What is expected: Rewrite the records from the line with "Output the [x, y]" to the line with "approaches [396, 456]", replacing "center" with "middle" and changing nothing else. Omit the pictures from your answer.

Materials provided:
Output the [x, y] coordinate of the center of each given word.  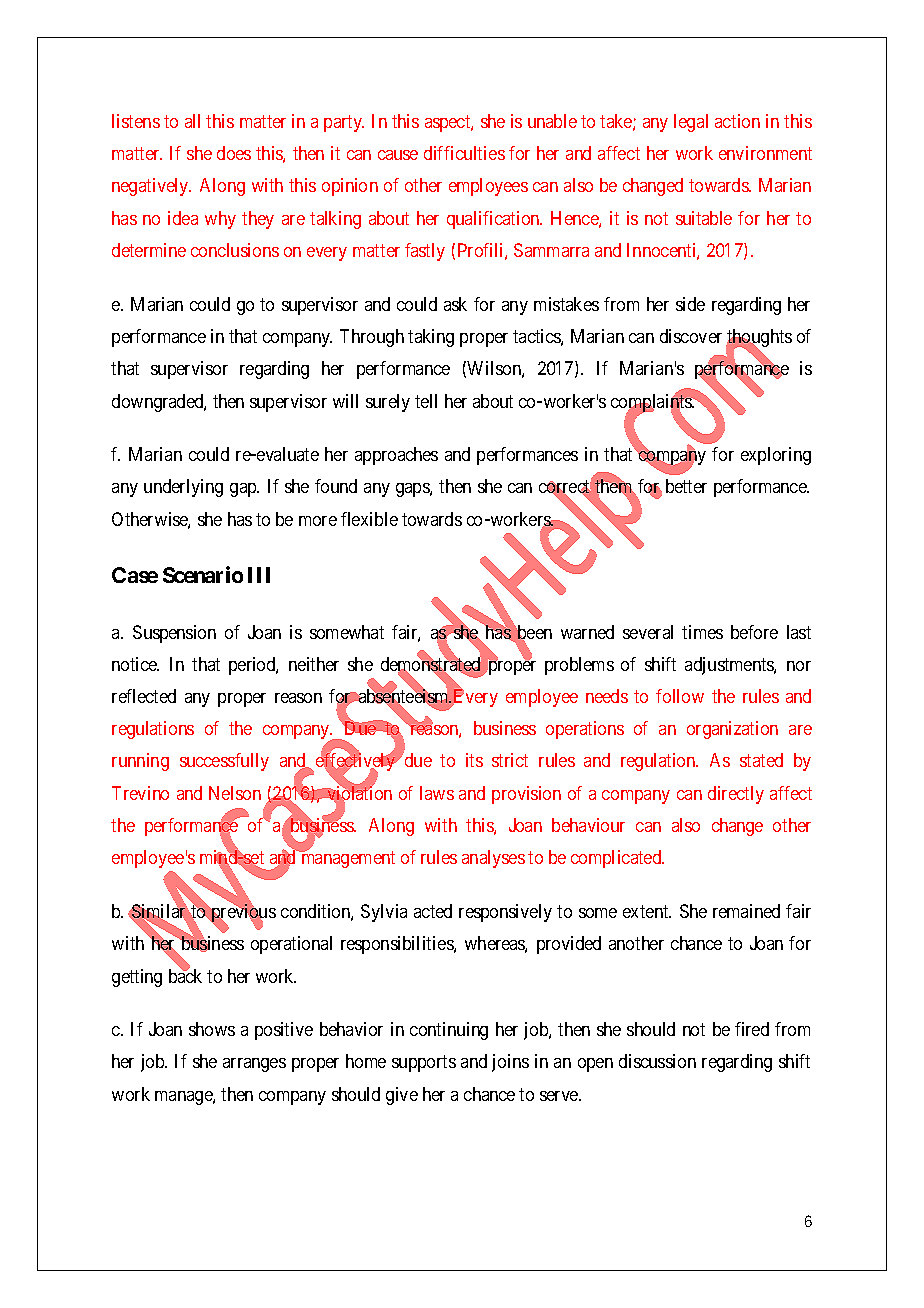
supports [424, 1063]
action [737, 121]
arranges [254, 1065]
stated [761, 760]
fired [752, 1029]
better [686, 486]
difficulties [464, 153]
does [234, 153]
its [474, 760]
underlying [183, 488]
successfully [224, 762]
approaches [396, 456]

--

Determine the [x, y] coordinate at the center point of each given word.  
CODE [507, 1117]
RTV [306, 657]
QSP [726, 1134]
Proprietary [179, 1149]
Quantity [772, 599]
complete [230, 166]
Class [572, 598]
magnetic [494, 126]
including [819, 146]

Finished answer:
Output the [x, y] coordinate of the middle of each given word.  
supports [424, 1063]
action [737, 121]
arranges [254, 1065]
stated [761, 760]
fired [752, 1029]
better [686, 486]
difficulties [464, 153]
does [234, 153]
its [474, 760]
underlying [183, 488]
successfully [224, 762]
approaches [396, 456]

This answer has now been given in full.